Investing in foreign domiciled securities may involve risk of capital loss from unfavorable fluctuation in currency values, withholding taxes, from differences in generally accepted accounting principles or from economic or political instability in other nations. Investments in emerging or developing markets may be more volatile and less liquid than investing in developed markets and may involve exposure to economic structures that are generally less diverse and mature and to political systems which have less stability than those of more developed countries.
Investing in REITs involves certain distinct risks in addition to those risks associated with investing in the real estate industry in general. Equity REITs may be affected by changes in the value of the underlying property owned by the REITs, while mortgage REITs may be affected by the quality of credit extended. REITs are subject to heavy cash flow dependency, default by borrowers and self-liquidation. REITs, especially mortgage REITs, are also subject to interest rate risk (i.e., as interest rates rise, the value of the REIT may decline).
There are risks associated with investing in Real Assets and the Real Assets sector, including real estate, precious metals and natural resources. Investments can be significantly affected by events relating to these industries.
Bonds generally present less short-term risk and volatility than stocks, but contain interest rate risk (as interest rates raise, bond prices usually fall); issuer default risk; issuer credit risk; liquidity risk; and inflation risk.

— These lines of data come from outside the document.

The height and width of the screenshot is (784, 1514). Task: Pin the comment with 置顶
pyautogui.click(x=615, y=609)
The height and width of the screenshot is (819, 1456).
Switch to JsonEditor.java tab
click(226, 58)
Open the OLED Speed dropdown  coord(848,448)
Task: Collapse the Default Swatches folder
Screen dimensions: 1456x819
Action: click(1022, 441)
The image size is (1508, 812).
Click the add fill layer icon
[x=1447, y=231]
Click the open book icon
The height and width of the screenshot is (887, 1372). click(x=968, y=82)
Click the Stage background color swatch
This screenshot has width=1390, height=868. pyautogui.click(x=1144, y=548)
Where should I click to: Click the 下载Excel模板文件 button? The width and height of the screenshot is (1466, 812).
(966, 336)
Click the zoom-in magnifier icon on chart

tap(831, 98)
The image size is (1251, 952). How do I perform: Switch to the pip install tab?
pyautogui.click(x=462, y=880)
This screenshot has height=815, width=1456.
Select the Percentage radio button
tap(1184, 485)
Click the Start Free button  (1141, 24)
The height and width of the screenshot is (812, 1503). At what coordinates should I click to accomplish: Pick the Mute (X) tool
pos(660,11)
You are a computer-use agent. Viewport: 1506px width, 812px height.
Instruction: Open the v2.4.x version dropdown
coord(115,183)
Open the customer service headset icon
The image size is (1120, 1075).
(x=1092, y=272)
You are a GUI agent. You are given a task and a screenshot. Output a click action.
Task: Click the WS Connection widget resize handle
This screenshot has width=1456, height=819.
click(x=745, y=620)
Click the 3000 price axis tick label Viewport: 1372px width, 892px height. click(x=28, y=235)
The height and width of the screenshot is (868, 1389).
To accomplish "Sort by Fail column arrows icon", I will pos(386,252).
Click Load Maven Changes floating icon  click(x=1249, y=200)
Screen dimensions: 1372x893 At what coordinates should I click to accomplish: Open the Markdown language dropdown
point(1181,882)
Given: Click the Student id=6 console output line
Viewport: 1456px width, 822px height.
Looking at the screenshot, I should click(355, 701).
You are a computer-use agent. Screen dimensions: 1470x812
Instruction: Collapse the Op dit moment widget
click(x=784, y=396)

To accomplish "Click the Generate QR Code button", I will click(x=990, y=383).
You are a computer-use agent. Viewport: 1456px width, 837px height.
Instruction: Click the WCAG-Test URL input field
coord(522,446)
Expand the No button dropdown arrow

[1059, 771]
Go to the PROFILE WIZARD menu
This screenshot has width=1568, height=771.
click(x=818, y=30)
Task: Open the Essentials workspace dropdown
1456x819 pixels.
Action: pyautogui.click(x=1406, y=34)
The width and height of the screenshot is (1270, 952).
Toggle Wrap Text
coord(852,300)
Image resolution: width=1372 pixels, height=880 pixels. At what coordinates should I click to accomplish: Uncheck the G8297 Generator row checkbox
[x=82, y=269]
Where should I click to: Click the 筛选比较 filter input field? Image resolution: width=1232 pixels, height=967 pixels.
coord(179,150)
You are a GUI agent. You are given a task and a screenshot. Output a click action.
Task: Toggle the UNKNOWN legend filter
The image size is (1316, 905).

These effects are usually pronounced for longer-term securities. Any fixed income security sold or redeemed prior to maturity may be subject to a substantial gain or loss.
Investing in commodities entail significant risk and is not appropriate for all investors. Commodities investing entail significant risk as commodity prices can be extremely volatile due to wide range of factors. A few such factors include overall market movements, real or perceived inflationary trends, commodity index volatility, international, economic and political changes, change in interest and currency exchange rates.
Illiquid risk/Asset investments may have difficulty in liquidating an investment position without taking a significant discount from current market value, which can be a significant problem with certain lightly traded securities.